• [Required work]
Would you transcribe the records below exactly, omitting every picture?
━━ Input data
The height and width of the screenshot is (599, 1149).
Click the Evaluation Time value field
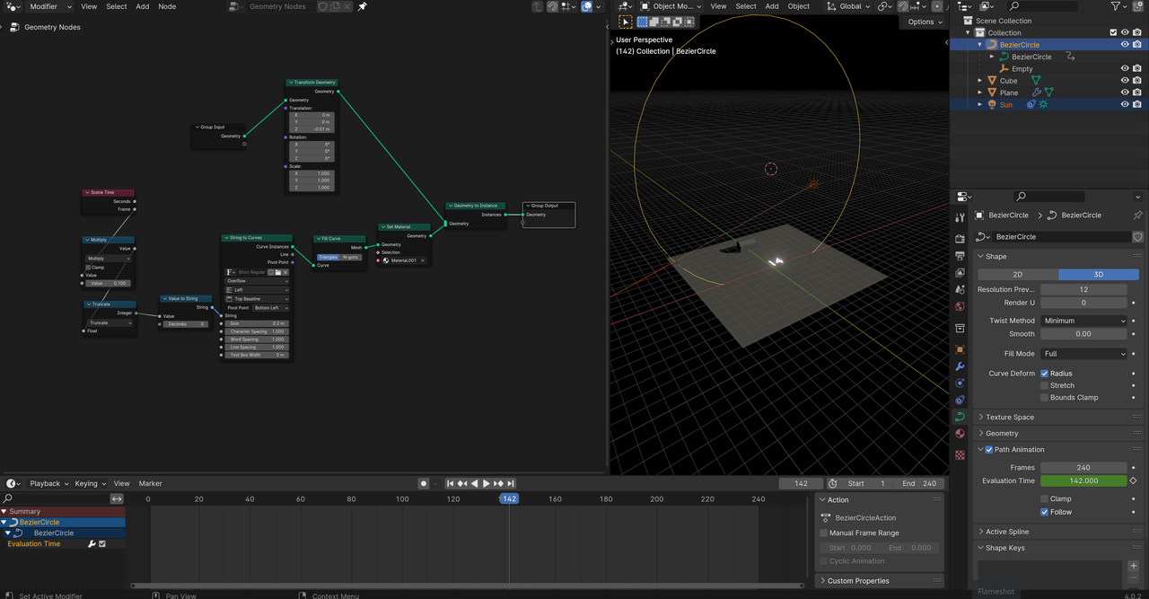1083,480
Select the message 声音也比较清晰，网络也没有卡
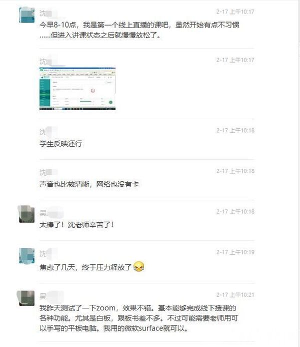Screen dimensions: 300x347 pos(89,184)
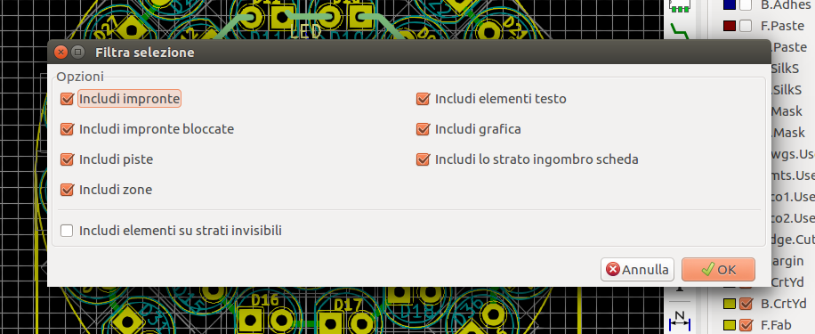Show the B.Adhes layer

coord(746,4)
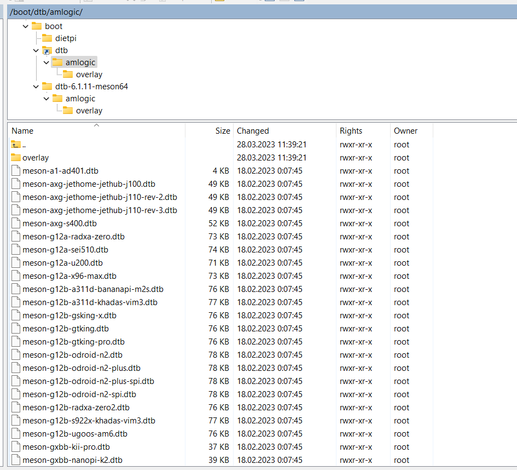The height and width of the screenshot is (470, 517).
Task: Select the meson-axg-s400.dtb file row
Action: point(59,223)
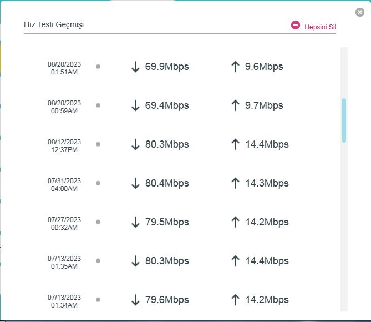Click the download arrow beside 69.9Mbps
The height and width of the screenshot is (322, 371).
(135, 67)
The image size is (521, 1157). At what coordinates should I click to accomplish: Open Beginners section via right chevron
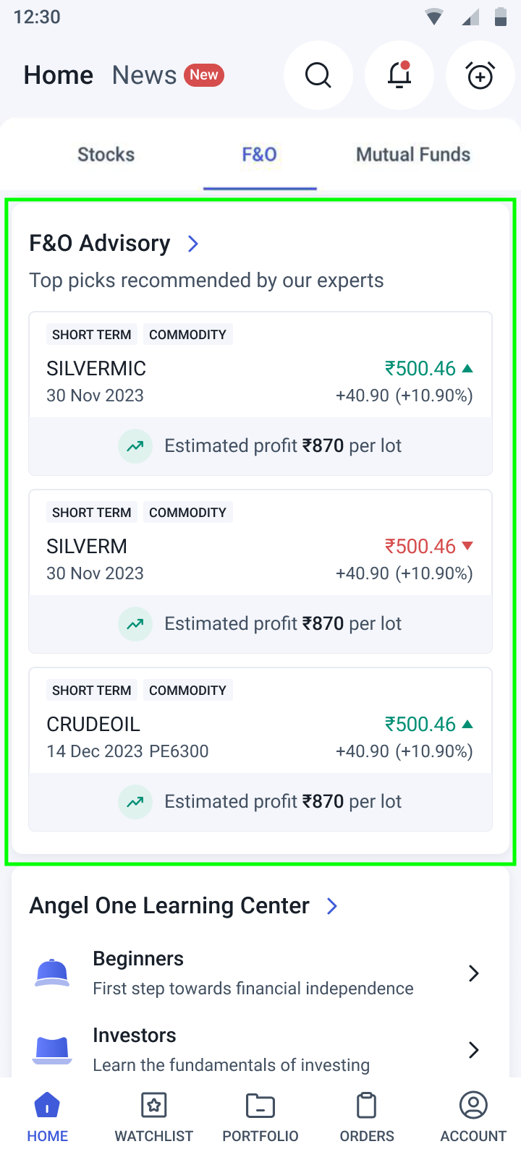click(473, 973)
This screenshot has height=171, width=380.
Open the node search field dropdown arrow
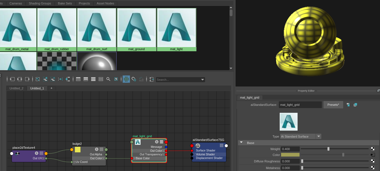[x=203, y=80]
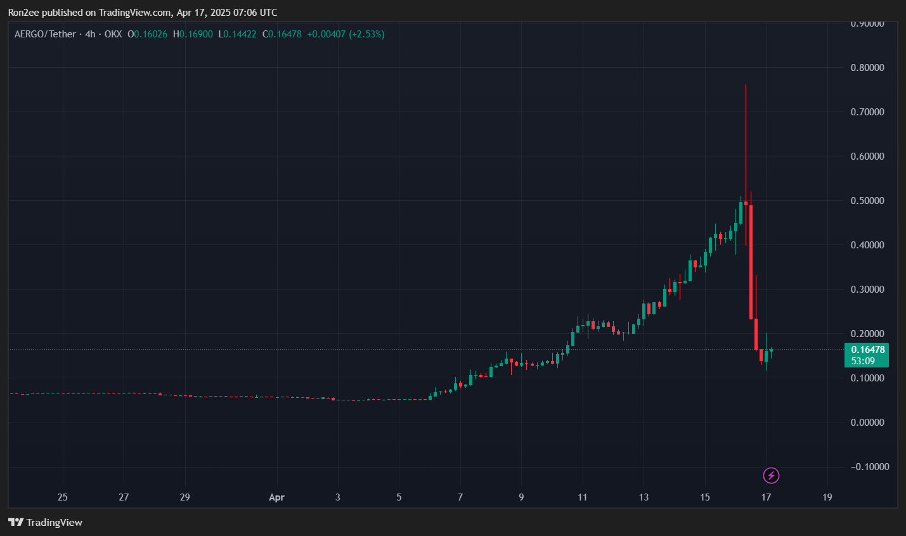The height and width of the screenshot is (536, 906).
Task: Click the TradingView text in the bottom bar
Action: [x=55, y=522]
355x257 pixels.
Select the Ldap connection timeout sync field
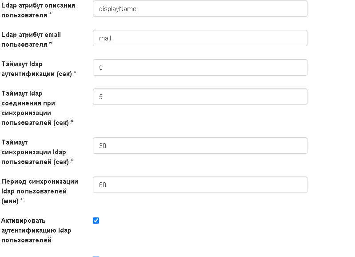200,97
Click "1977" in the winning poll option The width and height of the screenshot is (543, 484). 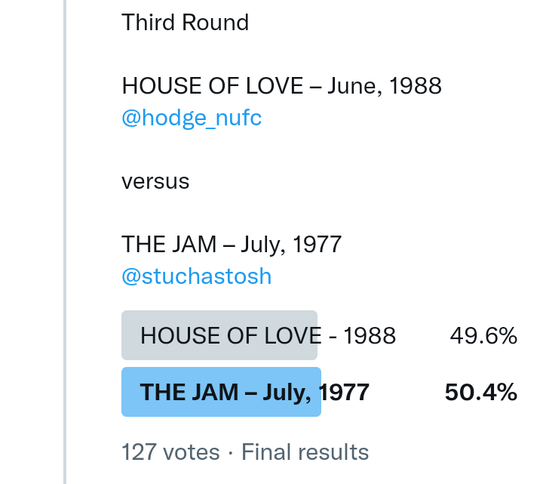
━━━━
• [Exercise response]
The height and width of the screenshot is (599, 1149).
Click the Evaluation Time value field
1083,480
Select the message 声音也比较清晰，网络也没有卡
Screen dimensions: 300x347 pos(89,184)
Show the B.Adhes layer

coord(746,4)
The height and width of the screenshot is (470, 517).
Task: Select the meson-axg-s400.dtb file row
Action: point(59,223)
Click the download arrow beside 69.9Mbps
The height and width of the screenshot is (322, 371).
(135, 67)
The image size is (521, 1157). At what coordinates should I click to accomplish: Open Beginners section via right chevron
click(473, 973)
This screenshot has height=171, width=380.
Open the node search field dropdown arrow
[x=203, y=80]
The height and width of the screenshot is (536, 906).
Task: Click the TradingView text in the bottom bar
Action: [x=55, y=522]
355x257 pixels.
Select the Ldap connection timeout sync field
200,97
Click "1977" in the winning poll option The width and height of the screenshot is (543, 484). 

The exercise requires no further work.